Like rivers and lakes, underground aquifers cross national borders, making it important to look at them from a regional perspective. This is especially true in Africa’s dryland regions—the Sahel, the Horn of Africa, and Southern Africa—where water security above ground relies on aquifers, or groundwater.
And, like water, people are not bound by national borders. Faced with water insecurity, they will move to places with water regardless of where these places are. People forced to leave home by drought or violence put pressure on water services and reserves in their host communities or camps.
Many development investments work toward strengthening water security, especially for rural and pastoralist communities, by artificially recharging groundwater aquifers, a watershed management approach that will improve water availability locally but at the cost of reducing runoff elsewhere.

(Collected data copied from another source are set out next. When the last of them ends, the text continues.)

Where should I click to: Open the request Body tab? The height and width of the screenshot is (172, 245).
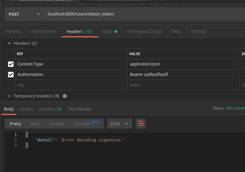tap(108, 31)
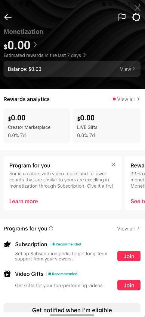Dismiss the Program for you card
This screenshot has width=145, height=317.
click(114, 164)
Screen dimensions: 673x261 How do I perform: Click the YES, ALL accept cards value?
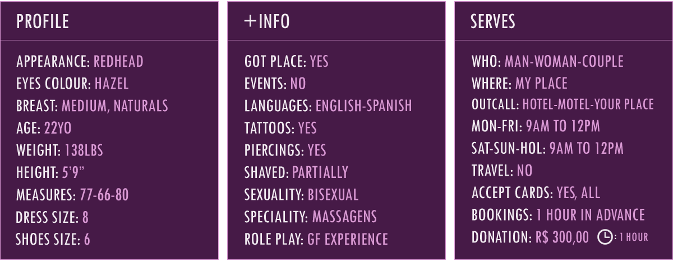pyautogui.click(x=578, y=193)
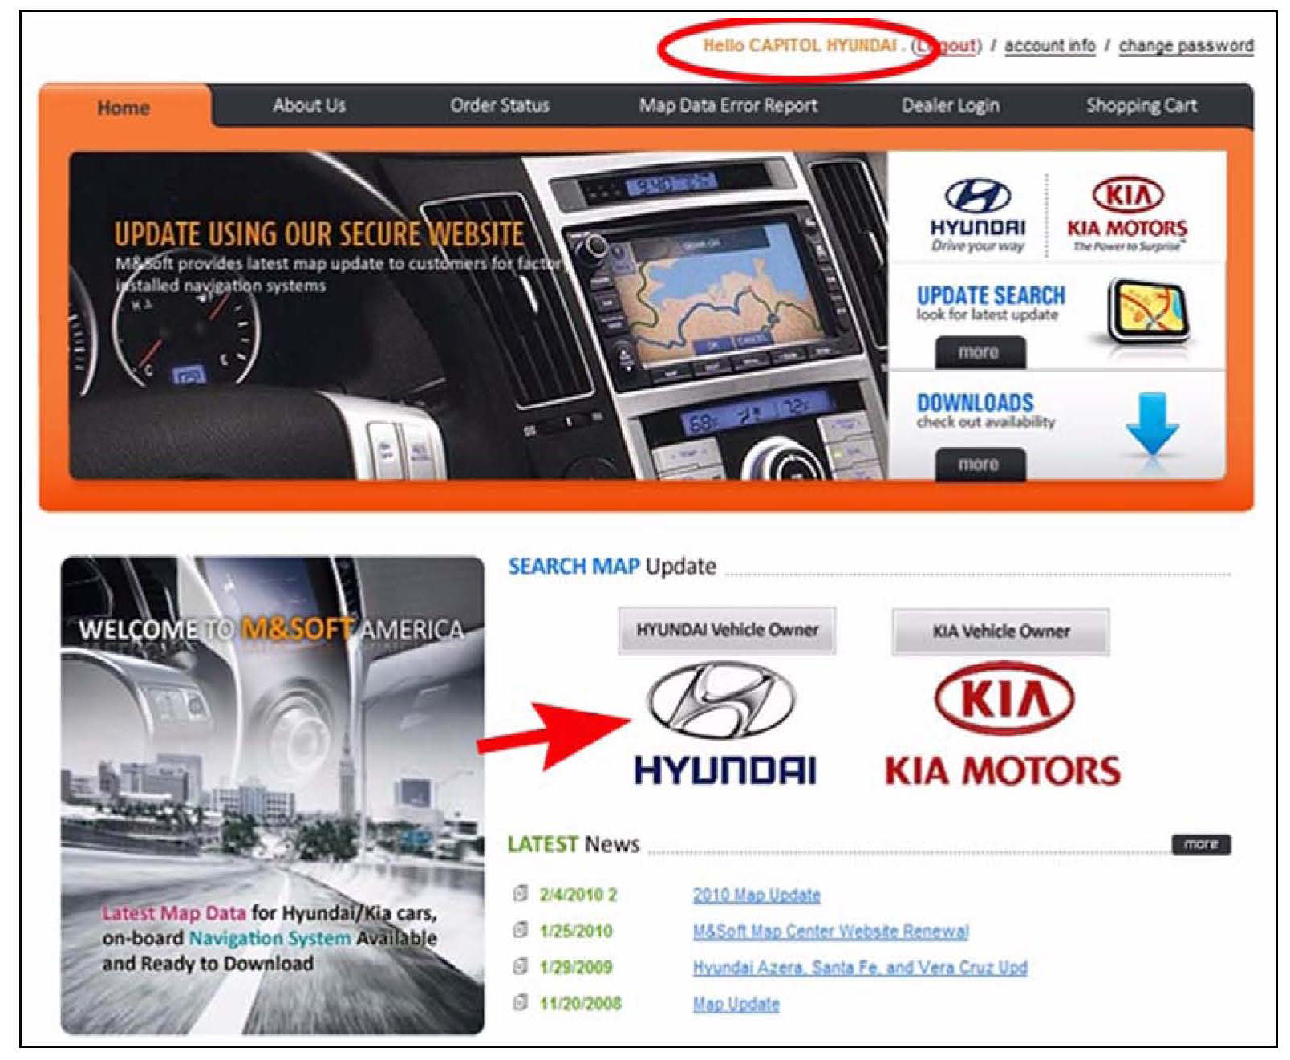Open the Shopping Cart tab

pos(1141,105)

The potential for adversely affecting surface water (in rivers and streams) and riparian communities downstream justifies looking at groundwater management in a regional context.
CIWA supports cooperation on groundwater
The Cooperation in International Waters in North Africa (CIWA) program is working to help regional bodies in Africa cooperate on groundwater. In Southern Africa, the South African Development Community (SADC) Groundwater Management Institute (GMI) was established in FY16 with support from CIWA.

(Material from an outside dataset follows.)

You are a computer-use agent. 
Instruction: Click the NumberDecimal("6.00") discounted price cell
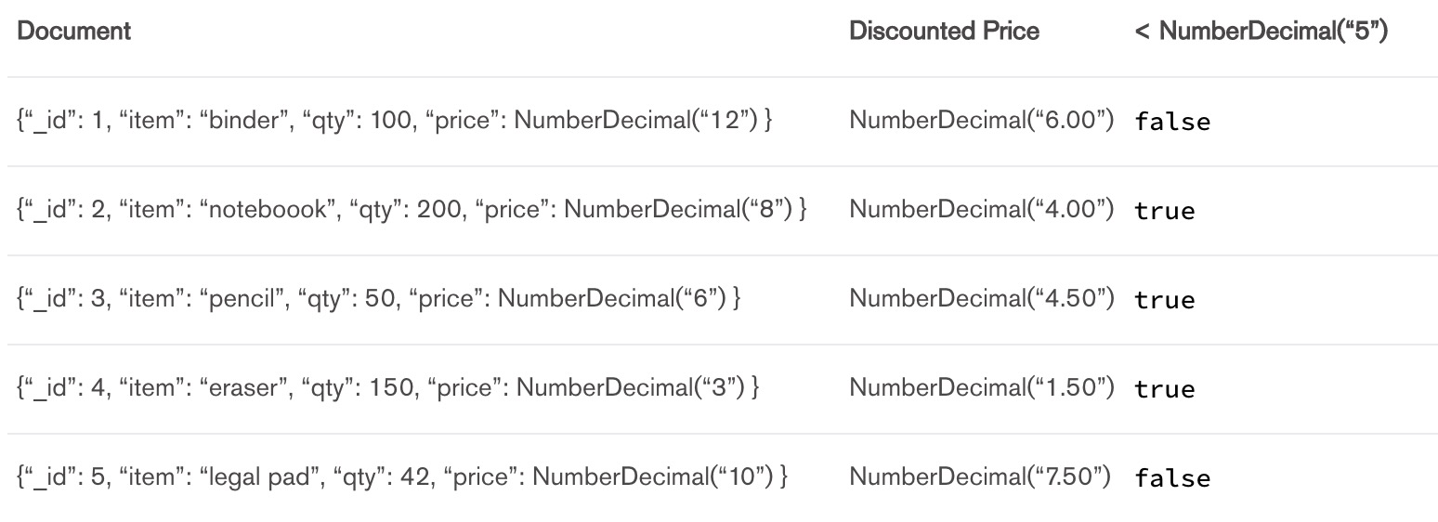pos(981,121)
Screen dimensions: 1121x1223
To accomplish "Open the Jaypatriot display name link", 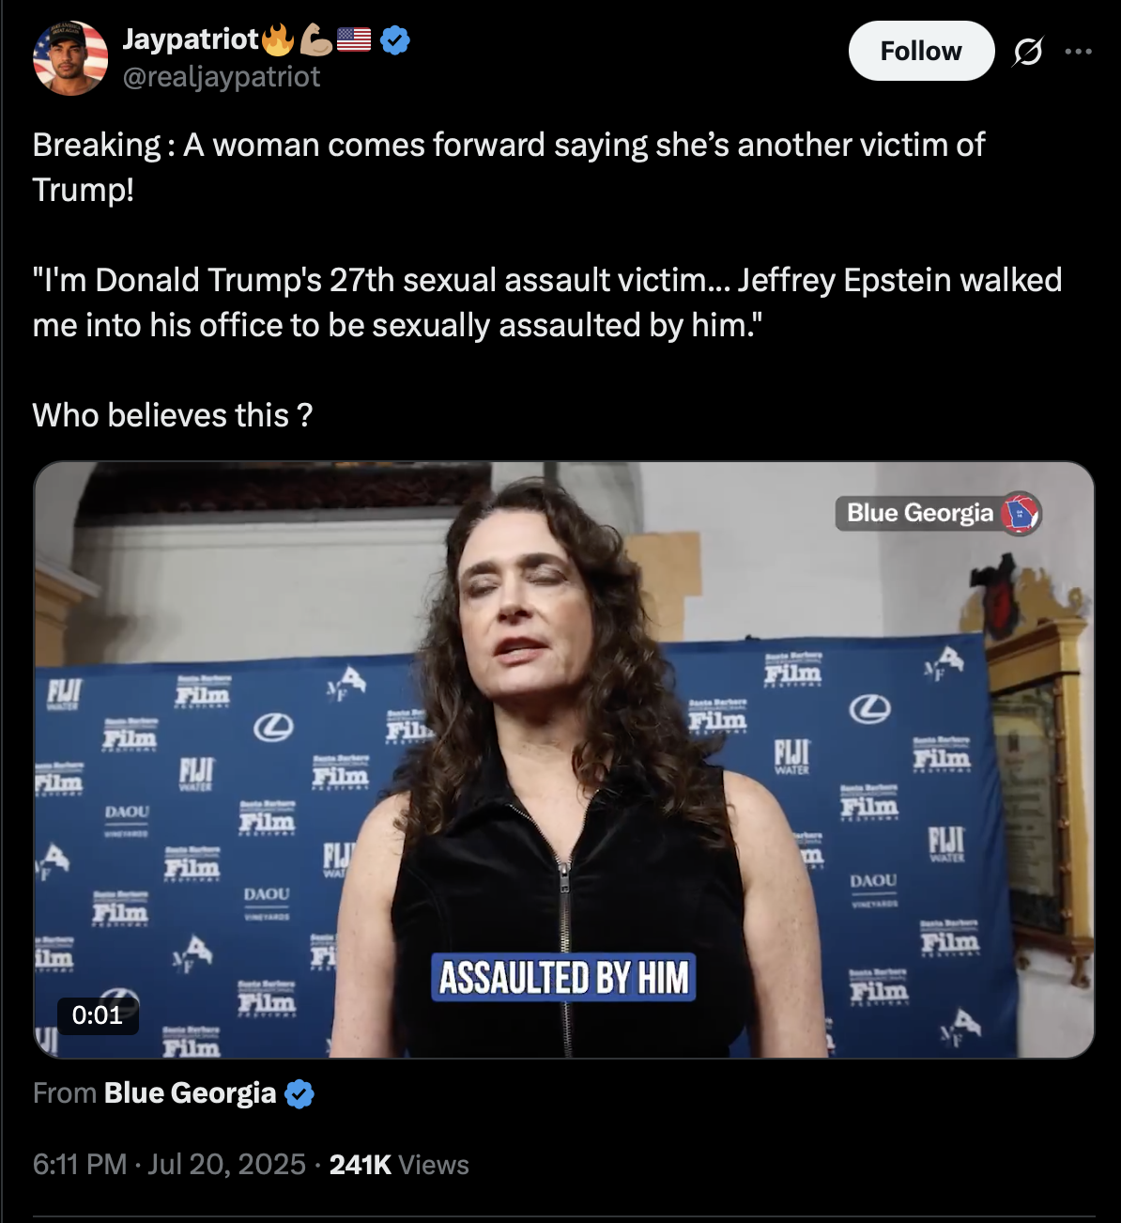I will click(191, 39).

In FY17, the GMI was refined, and additional staff hired, so that it could play its intended role as a regional center of excellence on groundwater management, gathering data, advancing research, and promoting infrastructure solutions.
In the Horn of Africa, CIWA initiated an analytical and technical assistance project with the Intergovernmental Authority on Development (IGAD) in late FY17. A regional assessment will consolidate our knowledge base of the region’s resources of groundwater, and strengthen the analytical foundation for its cooperative management and development.

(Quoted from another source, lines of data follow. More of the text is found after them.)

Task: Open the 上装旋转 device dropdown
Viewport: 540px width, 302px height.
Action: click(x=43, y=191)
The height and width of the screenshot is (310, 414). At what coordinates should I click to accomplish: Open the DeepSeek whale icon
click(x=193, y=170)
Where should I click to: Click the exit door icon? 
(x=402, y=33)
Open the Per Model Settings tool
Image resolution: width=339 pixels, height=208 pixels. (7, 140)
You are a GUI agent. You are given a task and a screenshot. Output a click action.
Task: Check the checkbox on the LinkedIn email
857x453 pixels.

Ultimately, the project will help identify opportunities for investment projects to strengthen climate resilience and promote economic development.
In the Lake Chad region, CIWA supported a May 2017 workshop of modelers and regional organizations working on underground and surface water data collection. The workshop concluded with the formation of a working group with the collective aim of creating a platform or set of connected models to provide an overall view of the state of ground- and surface water in the region.
Such a modeling system will enable decision makers to understand the potential consequences of various development scenarios (for example, for irrigation) on the hydrological system, and allow them to make more informed development decisions.